Word and element location records —
==============================

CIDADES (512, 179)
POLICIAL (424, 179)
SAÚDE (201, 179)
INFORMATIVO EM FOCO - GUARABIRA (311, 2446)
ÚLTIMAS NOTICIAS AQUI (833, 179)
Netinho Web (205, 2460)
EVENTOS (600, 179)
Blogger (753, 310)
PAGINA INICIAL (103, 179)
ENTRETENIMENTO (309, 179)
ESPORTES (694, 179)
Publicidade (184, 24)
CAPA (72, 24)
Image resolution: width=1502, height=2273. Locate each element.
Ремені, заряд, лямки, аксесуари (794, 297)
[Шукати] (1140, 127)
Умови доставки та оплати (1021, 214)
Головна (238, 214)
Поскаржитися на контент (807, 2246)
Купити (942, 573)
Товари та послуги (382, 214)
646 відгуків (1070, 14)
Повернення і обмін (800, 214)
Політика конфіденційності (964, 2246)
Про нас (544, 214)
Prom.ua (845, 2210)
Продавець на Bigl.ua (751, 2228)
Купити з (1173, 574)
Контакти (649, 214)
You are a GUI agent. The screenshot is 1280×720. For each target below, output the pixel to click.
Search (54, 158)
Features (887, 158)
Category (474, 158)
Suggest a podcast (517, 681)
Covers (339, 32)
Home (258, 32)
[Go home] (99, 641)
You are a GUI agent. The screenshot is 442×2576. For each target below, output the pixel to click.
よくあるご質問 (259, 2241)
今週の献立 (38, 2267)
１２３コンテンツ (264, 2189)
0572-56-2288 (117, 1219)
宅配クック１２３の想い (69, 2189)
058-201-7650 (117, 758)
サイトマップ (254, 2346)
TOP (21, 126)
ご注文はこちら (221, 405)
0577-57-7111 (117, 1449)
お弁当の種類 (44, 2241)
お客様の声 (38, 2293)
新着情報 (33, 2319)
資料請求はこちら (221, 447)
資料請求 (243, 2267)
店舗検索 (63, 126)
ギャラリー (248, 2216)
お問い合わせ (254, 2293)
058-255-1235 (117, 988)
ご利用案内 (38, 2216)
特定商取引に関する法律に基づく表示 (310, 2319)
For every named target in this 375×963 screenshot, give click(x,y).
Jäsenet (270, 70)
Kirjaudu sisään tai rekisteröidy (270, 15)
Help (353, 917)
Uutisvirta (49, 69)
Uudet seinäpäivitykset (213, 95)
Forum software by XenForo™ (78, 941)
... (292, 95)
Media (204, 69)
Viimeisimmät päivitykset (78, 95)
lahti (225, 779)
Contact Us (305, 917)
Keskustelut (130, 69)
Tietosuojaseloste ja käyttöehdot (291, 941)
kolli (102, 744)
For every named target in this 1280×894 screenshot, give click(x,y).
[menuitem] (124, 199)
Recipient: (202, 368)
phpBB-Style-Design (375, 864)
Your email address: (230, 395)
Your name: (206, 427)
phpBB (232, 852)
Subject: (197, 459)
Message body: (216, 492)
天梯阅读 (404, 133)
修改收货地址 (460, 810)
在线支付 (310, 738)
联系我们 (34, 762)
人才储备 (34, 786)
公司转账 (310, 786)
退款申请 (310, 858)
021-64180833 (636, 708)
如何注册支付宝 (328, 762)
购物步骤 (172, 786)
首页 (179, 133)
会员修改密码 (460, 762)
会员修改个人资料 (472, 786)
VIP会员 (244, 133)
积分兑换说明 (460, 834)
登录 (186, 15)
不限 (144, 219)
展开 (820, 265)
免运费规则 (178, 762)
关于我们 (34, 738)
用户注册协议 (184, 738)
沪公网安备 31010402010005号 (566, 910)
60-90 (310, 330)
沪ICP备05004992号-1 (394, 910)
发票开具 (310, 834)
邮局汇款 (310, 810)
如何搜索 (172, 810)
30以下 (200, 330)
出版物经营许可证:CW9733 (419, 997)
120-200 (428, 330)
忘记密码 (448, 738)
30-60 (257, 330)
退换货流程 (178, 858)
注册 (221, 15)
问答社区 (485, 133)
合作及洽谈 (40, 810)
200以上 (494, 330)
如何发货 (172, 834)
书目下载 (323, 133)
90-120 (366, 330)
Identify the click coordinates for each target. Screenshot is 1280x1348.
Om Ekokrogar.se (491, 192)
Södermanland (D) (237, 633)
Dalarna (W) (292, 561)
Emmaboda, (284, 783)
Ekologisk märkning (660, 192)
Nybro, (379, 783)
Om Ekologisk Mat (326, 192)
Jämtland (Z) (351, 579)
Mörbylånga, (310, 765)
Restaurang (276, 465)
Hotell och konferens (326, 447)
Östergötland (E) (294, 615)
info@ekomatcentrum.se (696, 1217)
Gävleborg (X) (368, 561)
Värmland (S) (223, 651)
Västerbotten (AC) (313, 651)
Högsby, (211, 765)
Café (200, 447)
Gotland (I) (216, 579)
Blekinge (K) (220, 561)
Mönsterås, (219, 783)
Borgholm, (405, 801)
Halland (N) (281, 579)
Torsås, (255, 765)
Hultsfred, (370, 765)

==============================

The exercise — List all lines in the data above that contain the string "every". Copy each one in full.

Finished exercise —
For every named target in this 375×963 screenshot, give click(x,y).
For every named target in this 1280×894 screenshot, give click(x,y).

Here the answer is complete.